## EXERCISE AIM
Copy, from the entries below, each line where the word "will" can be found.

○ ○ ○ ○ ○ ○ ○

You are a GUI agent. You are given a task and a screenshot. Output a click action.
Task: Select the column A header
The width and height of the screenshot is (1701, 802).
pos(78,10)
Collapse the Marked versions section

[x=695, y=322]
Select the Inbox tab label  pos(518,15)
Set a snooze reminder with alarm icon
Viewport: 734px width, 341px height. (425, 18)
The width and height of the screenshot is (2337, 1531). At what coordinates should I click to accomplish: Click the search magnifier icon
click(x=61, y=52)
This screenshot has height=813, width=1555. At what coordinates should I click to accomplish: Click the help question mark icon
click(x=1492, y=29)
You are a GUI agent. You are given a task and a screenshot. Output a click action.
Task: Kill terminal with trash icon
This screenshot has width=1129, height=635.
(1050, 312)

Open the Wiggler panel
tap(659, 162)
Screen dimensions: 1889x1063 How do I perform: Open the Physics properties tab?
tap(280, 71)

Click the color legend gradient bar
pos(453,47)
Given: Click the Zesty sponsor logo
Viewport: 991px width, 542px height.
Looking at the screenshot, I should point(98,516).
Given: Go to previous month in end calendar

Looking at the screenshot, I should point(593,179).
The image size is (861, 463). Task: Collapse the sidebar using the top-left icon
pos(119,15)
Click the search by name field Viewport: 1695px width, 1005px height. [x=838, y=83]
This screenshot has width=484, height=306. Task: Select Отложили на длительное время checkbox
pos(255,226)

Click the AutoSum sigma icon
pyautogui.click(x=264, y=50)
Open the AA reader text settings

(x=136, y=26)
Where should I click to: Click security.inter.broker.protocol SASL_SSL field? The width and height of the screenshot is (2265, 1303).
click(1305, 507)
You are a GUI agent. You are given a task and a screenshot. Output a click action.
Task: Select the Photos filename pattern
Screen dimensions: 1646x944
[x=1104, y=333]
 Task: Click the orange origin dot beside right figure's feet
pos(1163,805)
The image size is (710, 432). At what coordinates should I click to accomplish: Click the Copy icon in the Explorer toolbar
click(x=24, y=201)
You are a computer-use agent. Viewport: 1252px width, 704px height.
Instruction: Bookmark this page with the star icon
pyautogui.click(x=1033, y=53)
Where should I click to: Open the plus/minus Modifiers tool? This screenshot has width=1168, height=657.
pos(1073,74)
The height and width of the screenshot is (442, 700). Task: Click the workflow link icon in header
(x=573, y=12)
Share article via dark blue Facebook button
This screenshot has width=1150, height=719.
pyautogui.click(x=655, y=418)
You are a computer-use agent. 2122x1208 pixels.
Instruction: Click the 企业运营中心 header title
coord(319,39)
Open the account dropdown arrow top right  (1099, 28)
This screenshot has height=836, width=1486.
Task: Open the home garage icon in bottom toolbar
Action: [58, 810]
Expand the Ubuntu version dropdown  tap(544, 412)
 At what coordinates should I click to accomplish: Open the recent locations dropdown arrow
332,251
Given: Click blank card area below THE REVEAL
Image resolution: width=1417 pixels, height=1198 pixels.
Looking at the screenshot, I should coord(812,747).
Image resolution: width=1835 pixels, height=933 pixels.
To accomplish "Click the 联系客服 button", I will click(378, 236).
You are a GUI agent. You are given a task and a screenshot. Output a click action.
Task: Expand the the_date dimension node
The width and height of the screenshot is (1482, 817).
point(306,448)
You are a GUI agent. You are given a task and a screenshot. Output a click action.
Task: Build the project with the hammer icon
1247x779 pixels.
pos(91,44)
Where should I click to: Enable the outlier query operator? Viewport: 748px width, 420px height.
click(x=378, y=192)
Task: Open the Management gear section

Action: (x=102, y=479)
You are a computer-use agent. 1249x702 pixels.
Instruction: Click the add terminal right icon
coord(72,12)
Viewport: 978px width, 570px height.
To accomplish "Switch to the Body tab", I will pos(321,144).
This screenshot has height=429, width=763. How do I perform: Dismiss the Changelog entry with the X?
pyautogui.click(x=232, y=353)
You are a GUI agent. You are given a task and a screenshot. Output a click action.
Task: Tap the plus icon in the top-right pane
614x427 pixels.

○ ○ ○ ○ ○ ○ ○

## RESULT OF THIS TASK
To accomplish "Click the 联系客服 button", I will click(378, 236).
To accomplish "Switch to the Body tab", I will pos(321,144).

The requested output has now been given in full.